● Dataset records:
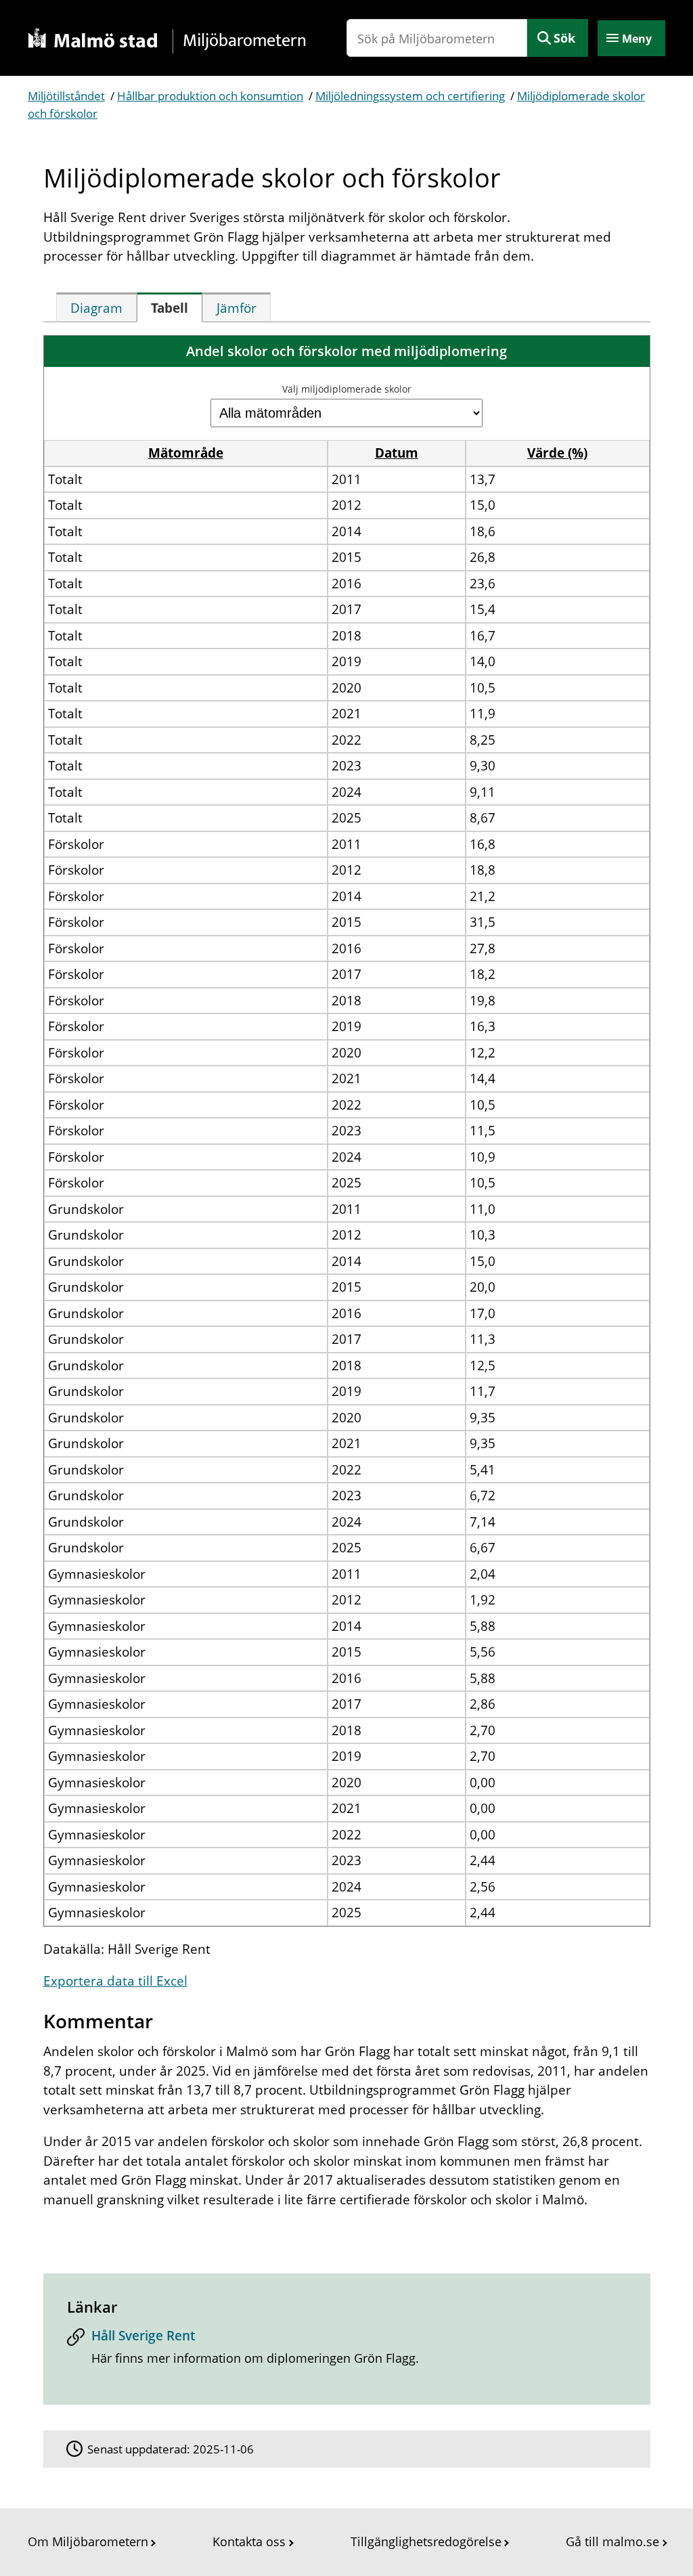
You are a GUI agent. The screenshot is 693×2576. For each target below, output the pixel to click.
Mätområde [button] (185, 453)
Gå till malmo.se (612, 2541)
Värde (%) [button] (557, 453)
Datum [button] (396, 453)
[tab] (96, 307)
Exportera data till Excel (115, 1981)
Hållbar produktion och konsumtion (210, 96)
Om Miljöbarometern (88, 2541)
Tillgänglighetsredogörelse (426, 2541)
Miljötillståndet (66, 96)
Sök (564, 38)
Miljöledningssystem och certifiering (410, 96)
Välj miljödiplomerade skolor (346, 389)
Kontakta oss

● Task statement: Report each line in the data above that holds the word "button" by copying it.

● Answer box:
Mätområde [button] (185, 453)
Värde (%) [button] (557, 453)
Datum [button] (396, 453)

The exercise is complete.